* YOUR ASSIGNMENT
The response should consist of the records that follow, printed exactly.

[Stored items]
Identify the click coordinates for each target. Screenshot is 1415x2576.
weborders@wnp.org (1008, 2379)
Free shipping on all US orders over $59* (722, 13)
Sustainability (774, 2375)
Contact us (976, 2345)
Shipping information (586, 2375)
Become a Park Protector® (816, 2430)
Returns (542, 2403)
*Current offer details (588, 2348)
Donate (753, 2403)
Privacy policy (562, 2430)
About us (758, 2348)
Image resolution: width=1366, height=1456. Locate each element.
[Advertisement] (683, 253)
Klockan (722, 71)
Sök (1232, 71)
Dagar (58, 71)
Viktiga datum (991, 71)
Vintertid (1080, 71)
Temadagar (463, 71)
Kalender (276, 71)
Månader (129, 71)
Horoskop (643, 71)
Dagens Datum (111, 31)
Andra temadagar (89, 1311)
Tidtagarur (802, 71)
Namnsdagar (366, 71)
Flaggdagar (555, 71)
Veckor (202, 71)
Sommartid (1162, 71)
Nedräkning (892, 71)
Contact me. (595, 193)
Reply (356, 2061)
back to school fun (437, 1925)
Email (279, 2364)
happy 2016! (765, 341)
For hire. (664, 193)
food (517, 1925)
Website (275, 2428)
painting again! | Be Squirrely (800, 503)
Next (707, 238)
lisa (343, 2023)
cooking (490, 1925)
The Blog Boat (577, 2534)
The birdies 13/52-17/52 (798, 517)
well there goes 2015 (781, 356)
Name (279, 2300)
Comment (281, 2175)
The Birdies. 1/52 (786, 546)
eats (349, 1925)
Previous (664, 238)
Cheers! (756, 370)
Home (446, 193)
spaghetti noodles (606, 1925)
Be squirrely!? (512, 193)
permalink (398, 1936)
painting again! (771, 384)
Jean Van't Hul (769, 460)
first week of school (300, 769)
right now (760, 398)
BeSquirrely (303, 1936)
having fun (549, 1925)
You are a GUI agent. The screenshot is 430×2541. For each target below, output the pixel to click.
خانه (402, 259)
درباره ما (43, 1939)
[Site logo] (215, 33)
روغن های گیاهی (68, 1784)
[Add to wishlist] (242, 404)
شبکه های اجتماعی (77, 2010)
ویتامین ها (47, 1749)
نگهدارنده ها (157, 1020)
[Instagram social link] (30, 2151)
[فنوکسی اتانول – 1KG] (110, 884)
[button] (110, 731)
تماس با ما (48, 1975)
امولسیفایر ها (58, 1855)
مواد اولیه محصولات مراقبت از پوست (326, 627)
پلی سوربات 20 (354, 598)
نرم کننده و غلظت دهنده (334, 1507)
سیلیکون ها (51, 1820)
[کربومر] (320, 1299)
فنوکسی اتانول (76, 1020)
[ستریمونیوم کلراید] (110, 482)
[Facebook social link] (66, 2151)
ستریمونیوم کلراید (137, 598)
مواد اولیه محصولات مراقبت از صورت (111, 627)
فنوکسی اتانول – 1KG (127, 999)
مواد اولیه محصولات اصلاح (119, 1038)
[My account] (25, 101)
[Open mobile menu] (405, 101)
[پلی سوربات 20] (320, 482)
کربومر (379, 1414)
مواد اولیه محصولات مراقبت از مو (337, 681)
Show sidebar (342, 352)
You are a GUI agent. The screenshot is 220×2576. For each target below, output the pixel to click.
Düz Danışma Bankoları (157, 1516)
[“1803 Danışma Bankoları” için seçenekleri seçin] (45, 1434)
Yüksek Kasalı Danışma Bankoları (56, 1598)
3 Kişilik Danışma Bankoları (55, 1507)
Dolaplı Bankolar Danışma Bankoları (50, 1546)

* TASK RESPONSE
Identify the click coordinates for each target. Screenshot is 1415x2576.
weborders@wnp.org (1008, 2379)
Free shipping on all US orders over $59* (722, 13)
Sustainability (774, 2375)
Contact us (976, 2345)
Shipping information (586, 2375)
Become a Park Protector® (816, 2430)
Returns (542, 2403)
*Current offer details (588, 2348)
Donate (753, 2403)
Privacy policy (562, 2430)
About us (758, 2348)
Image resolution: width=1366, height=1456. Locate each element.
[Advertisement] (683, 253)
Klockan (722, 71)
Sök (1232, 71)
Dagar (58, 71)
Viktiga datum (991, 71)
Vintertid (1080, 71)
Temadagar (463, 71)
Kalender (276, 71)
Månader (129, 71)
Horoskop (643, 71)
Dagens Datum (111, 31)
Andra temadagar (89, 1311)
Tidtagarur (802, 71)
Namnsdagar (366, 71)
Flaggdagar (555, 71)
Veckor (202, 71)
Sommartid (1162, 71)
Nedräkning (892, 71)
Contact me. (595, 193)
Reply (356, 2061)
back to school fun (437, 1925)
Email (279, 2364)
happy 2016! (765, 341)
For hire. (664, 193)
food (517, 1925)
Website (275, 2428)
painting again! | Be Squirrely (800, 503)
Next (707, 238)
lisa (343, 2023)
cooking (490, 1925)
The Blog Boat (577, 2534)
The birdies 13/52-17/52 (798, 517)
well there goes 2015 (781, 356)
Name (279, 2300)
Comment (281, 2175)
The Birdies. 1/52 (786, 546)
eats (349, 1925)
Previous (664, 238)
Cheers! (756, 370)
Home (446, 193)
spaghetti noodles (606, 1925)
Be squirrely!? (512, 193)
permalink (398, 1936)
painting again! (771, 384)
Jean Van't Hul (769, 460)
first week of school (300, 769)
right now (760, 398)
BeSquirrely (303, 1936)
having fun (549, 1925)
You are a GUI agent. The screenshot is 430×2541. For each target below, output the pixel to click.
خانه (402, 259)
درباره ما (43, 1939)
[Site logo] (215, 33)
روغن های گیاهی (68, 1784)
[Add to wishlist] (242, 404)
شبکه های اجتماعی (77, 2010)
ویتامین ها (47, 1749)
نگهدارنده ها (157, 1020)
[Instagram social link] (30, 2151)
[فنوکسی اتانول – 1KG] (110, 884)
[button] (110, 731)
تماس با ما (48, 1975)
امولسیفایر ها (58, 1855)
مواد اولیه محصولات مراقبت از پوست (326, 627)
پلی سوربات 20 (354, 598)
نرم کننده و غلظت دهنده (334, 1507)
سیلیکون ها (51, 1820)
[کربومر] (320, 1299)
فنوکسی اتانول (76, 1020)
[ستریمونیوم کلراید] (110, 482)
[Facebook social link] (66, 2151)
ستریمونیوم کلراید (137, 598)
مواد اولیه محصولات مراقبت از صورت (111, 627)
فنوکسی اتانول – 1KG (127, 999)
مواد اولیه محصولات اصلاح (119, 1038)
[My account] (25, 101)
[Open mobile menu] (405, 101)
[پلی سوربات 20] (320, 482)
کربومر (379, 1414)
مواد اولیه محصولات مراقبت از مو (337, 681)
Show sidebar (342, 352)
You are a GUI agent. The screenshot is 220×2576. For each target below, output the pixel to click.
Düz Danışma Bankoları (157, 1516)
[“1803 Danışma Bankoları” için seçenekleri seçin] (45, 1434)
Yüksek Kasalı Danışma Bankoları (56, 1598)
3 Kişilik Danışma Bankoları (55, 1507)
Dolaplı Bankolar Danışma Bankoları (50, 1546)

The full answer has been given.